To improve the aerodynamics and efficiency of the aircraft as a whole, engineers wanted the smoothest possible fuselage surface. In earlier aircraft, the rivets connecting the skin to the frames and stringers on the inside of the structure protruded from the surface of the fuselage, creating extra drag. On other aircraft, this had been overcome by machining a hole into the skin of the fuselage for the rivet head to sit in. However, advances in aluminum alloys meant a thinner skin could be used on the Comet, providing the same strength but with a lower weight. The downside of this was that the skin was too thin to drill a suitable hole in.
As a solution, designers decided instead to use the ‘punch rivet’ technique, where rivets are applied with enough force to dent into the skin, creating a flatter surface. In doing so, though, the rivets created uneven holes and microfractures in the skin of the aircraft, which, combined with the fact that no glue or sealant was used in combination with the rivets, facilitated the propagation of cracks and metal fatigue over repeated cycles.
South African Airways Flight 201
Unfortunately, this was only discovered after a second crash. In April 1954, just three months after the loss of Flight 781, South African Airways Flight 201 – another Comet operating under contract with BOAC – departed Rome bound for Cairo.
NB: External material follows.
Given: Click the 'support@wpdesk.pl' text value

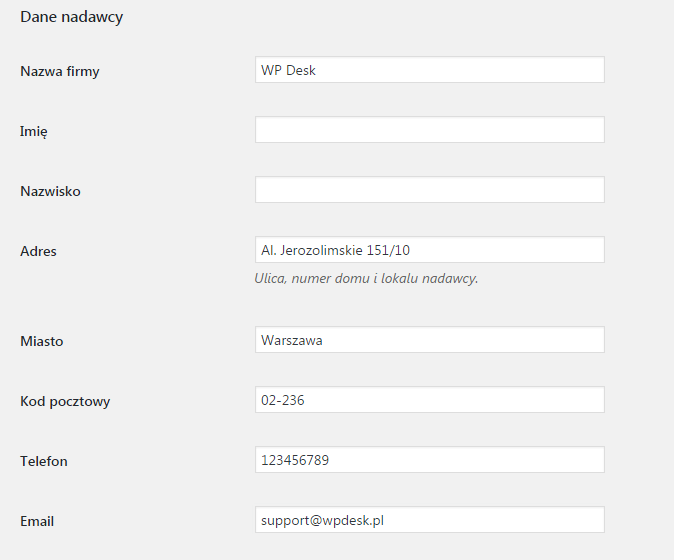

Like its predecessor, it never arrived. The aircraft broke apart somewhere over the Tyrrhenian Sea, near the Italian island of Stromboli, killing all 21 people on board. The wreckage, scattered across the deep Mediterranean seabed, was never fully recovered, making a definitive conclusion about the cause nearly impossible for investigators to reach.

But the parallels were impossible to ignore: the same aircraft type, the same departure airport, the same phase of flight, the same violent, sudden end. A similar sequence of events had almost certainly unfolded at altitude, invisible to anyone on the ground until pieces of the plane began falling from the sky. Two Comets, three months apart, gone in a disturbingly similar fashion. The aviation world could no longer look away.
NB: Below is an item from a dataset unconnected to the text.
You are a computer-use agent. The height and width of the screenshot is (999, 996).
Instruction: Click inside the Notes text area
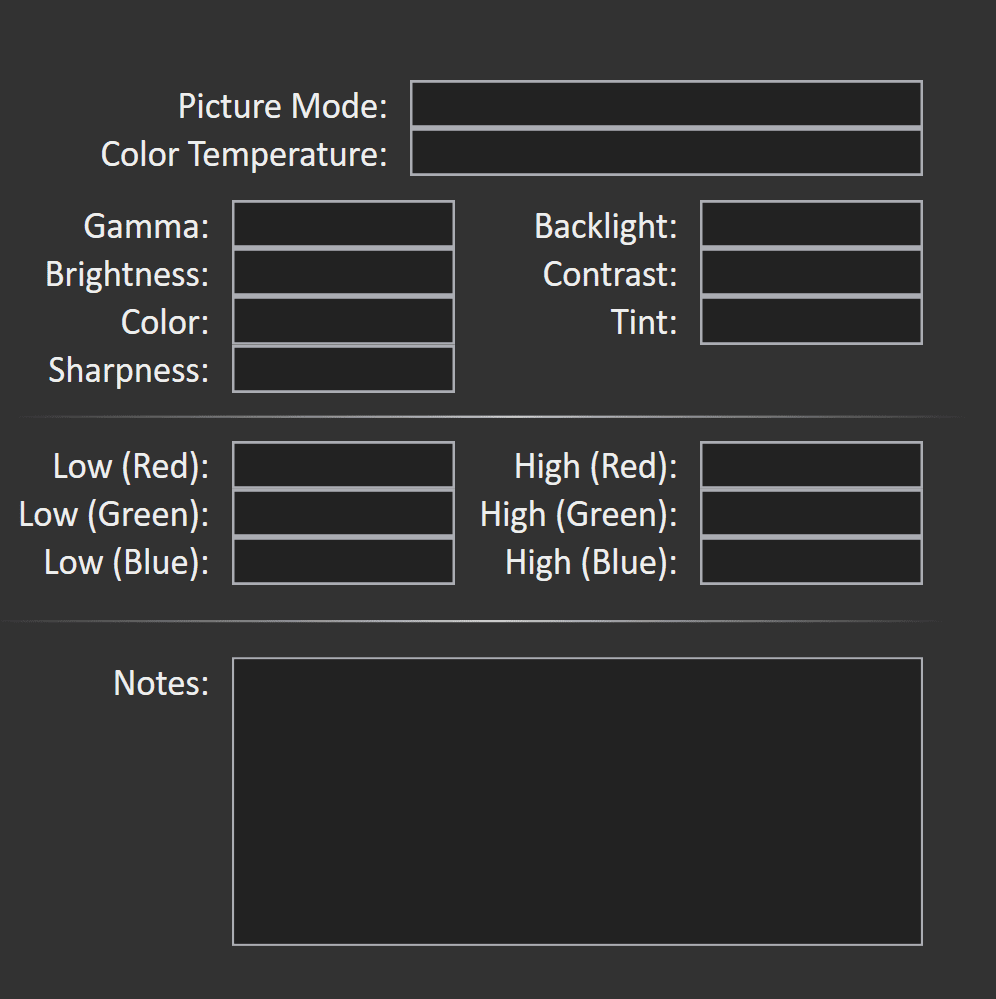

Following this deadly accident, the Comet was grounded and its airworthiness certificate revoked. When the investigation findings were published, all Comet 1s were retired, with de Havilland working quickly to develop the redesigned Comet 4, which featured a thicker skin and elliptical windows. By that time, however, the jet age was in full swing, with de Havilland facing stiff competition from the United States, namely the Boeing 707 and Douglas DC-8. Both of these aircraft became much more popular than the Comet, of which only 114 were built.
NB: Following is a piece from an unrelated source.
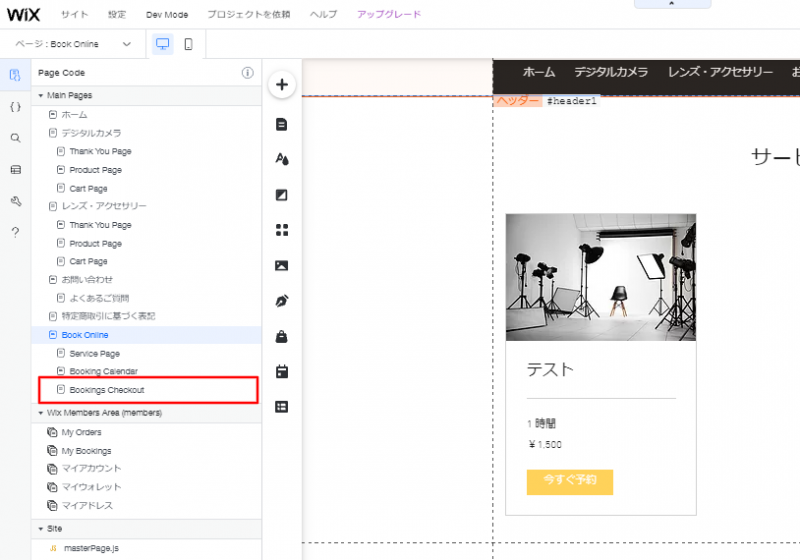Switch to mobile view
The width and height of the screenshot is (800, 560).
pyautogui.click(x=187, y=44)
After the 1954 disasters, the Comet 1 never returned to commercial passenger service. Since then, no airline has introduced a commercial airliner with square windows.
In 1958, oval windows were introduced on commercial aircraft, which has become an industry standard ever since. Stress buildup around windows has remained a minor factor in subsequent crashes as aircraft engineers look to perfect the designs of other aircraft parts. Modern windows also contain additional protections, like layers of acrylic for protection from outside elements and a “bleed hole” to help keep air pressure relatively constant on board.